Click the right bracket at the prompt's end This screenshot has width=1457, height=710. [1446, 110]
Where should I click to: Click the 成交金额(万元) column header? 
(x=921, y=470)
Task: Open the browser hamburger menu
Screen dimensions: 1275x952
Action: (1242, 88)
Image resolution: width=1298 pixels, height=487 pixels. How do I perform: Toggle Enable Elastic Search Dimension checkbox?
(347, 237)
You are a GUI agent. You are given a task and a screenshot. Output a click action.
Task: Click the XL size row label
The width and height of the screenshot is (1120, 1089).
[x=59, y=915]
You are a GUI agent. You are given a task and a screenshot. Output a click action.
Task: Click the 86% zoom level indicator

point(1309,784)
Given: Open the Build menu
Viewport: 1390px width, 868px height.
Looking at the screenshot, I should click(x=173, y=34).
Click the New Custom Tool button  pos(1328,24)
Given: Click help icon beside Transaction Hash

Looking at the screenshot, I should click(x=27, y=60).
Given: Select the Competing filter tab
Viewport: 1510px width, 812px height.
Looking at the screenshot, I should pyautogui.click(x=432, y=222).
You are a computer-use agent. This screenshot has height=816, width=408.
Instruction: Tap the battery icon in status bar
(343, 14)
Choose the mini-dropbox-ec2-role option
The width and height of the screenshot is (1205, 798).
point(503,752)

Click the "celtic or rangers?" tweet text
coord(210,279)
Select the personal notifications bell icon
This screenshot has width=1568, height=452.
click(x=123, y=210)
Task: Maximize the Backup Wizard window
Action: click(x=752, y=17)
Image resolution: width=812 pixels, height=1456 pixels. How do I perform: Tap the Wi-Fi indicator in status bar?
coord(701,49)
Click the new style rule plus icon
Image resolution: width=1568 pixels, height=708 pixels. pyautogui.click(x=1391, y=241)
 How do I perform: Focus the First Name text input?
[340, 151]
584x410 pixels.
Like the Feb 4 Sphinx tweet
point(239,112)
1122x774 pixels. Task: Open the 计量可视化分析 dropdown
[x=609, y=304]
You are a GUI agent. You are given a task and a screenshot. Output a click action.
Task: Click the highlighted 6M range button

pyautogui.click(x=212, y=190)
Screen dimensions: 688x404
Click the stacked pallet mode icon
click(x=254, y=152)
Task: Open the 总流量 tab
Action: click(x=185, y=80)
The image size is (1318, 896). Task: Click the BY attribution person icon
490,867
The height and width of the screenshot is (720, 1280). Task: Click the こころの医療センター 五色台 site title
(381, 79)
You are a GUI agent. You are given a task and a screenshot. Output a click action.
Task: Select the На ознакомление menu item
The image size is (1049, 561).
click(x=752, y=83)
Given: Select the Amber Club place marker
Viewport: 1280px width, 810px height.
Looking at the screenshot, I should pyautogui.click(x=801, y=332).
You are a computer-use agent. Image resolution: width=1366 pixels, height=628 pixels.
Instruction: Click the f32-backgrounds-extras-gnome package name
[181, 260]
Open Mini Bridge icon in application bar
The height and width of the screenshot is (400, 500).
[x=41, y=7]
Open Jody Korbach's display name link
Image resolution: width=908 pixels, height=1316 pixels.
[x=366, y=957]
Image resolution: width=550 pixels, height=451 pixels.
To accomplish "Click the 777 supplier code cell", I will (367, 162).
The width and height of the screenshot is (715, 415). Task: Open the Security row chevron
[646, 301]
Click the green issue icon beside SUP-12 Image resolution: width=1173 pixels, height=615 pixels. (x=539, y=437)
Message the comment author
********
# DIRECTIONS FOR THIS TASK
Print exactly the lines that run from the line containing "Image resolution: width=550" to the end of the data, both ends included.

# WRITTEN SOLUTION
Image resolution: width=550 pixels, height=451 pixels.
To accomplish "Click the 777 supplier code cell", I will (367, 162).
The width and height of the screenshot is (715, 415). Task: Open the Security row chevron
[646, 301]
Click the green issue icon beside SUP-12 Image resolution: width=1173 pixels, height=615 pixels. (x=539, y=437)
Message the comment author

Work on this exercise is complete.